To make matters worse, I was having to proofread the college magazine. This is a job that seems to fall to me twice a year on the grounds that, as a junior member of the library staff, I'm evidently the best-qualified person. (Well, perhaps it's more the three English degrees and the writing career, but even so.)
Certainly the chap who actually writes and edits the magazine has a grasp of punctuation, syntax, spelling and prose style poorer even than that of some of the English teachers. Apart from his scattershot approach to consistency in terms of brackets and quotation marks, his random deployment of dashes, commas, full stops and (since he spotted me using them in the final text) semicolons, is a wonder to behold. Sentences such as "[Student's Name] will study Theology, a subject which he says seems to add sense to life -- and death, at Random College Oxford" are not uncommon.
Most of the time I can convert such material into language, by carefully deploying punctuation of my own, along with the substitution and insertion of minor words. There are occasions, when a tiny intervention suddenly turns a string of gibberish into a surprisingly coherent sentence, which can feel elegantly satisfying (albeit more like the processes usually known as "editing" or "co-authoring" than as "proofreading").
However, I have my limits. Primarily, in this case, limits of knowledge. The sports reports are coded in dense jargon which I can't begin to unpack, resulting in sentences which -- while clearly a mess -- can't be turned into anything approaching English, at least not by me. Some of them achieve a pleasingly mesmeric effect by their constant repetition of words like "match" or "jump", but to me they might as well be automatic writing.

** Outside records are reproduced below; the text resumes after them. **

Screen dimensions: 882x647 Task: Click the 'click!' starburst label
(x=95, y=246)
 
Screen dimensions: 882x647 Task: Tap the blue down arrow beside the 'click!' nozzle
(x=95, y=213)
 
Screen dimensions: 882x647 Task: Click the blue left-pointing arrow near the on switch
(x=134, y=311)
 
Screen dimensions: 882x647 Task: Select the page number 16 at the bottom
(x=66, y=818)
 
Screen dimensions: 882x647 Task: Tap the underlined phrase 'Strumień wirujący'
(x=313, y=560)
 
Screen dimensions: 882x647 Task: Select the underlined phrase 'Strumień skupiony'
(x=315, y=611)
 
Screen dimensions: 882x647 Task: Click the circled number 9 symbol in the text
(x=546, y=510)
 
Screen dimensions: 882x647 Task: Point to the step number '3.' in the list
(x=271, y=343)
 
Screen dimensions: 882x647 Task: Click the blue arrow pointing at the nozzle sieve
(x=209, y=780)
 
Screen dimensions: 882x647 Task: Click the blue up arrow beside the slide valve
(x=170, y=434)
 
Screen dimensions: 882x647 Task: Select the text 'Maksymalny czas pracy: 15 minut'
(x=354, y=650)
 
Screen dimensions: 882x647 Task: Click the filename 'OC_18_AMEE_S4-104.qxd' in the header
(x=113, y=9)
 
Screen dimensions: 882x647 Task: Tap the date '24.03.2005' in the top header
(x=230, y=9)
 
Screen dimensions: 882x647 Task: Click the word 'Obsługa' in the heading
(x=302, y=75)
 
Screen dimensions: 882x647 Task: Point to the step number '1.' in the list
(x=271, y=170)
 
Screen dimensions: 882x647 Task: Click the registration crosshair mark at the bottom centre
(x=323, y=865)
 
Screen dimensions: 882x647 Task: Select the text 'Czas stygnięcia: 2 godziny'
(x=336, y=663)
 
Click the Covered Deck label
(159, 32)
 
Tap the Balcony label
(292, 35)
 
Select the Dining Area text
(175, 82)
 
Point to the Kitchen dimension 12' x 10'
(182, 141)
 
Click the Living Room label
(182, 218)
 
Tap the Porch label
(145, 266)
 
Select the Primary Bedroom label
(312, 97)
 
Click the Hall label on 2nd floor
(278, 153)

I don't have the necessary comprehension skills to tackle "England North v England South trials", "the England (January 1st) XV in the A.E.R. Festival" or "the Centenary of the Gloucestershire Schools". (I mean, what? Have there only been schools in Gloucestershire since 1904? Eh?) I was alarmed enough the other day, when I heard that the Prime Minister of Thailand was buying Liverpool, and imagined him dismantling the Liver Building and the Cathedrals for shipping to the Far East.
I don't mean to give the man who writes this stuff a mauling. He writes as he speaks, and his conversation is, in fact, perfectly comprehensible -- indeed, he's a good communicator, lively, charismatic and (if you happen to like that sort of thing) good company. He probably leaps out of bed in the mornings, eager to face his day of communicating.
It's just that he has no conception of the gulf between spoken and written English... which is what people like me are useful for, I suppose. Hey ho.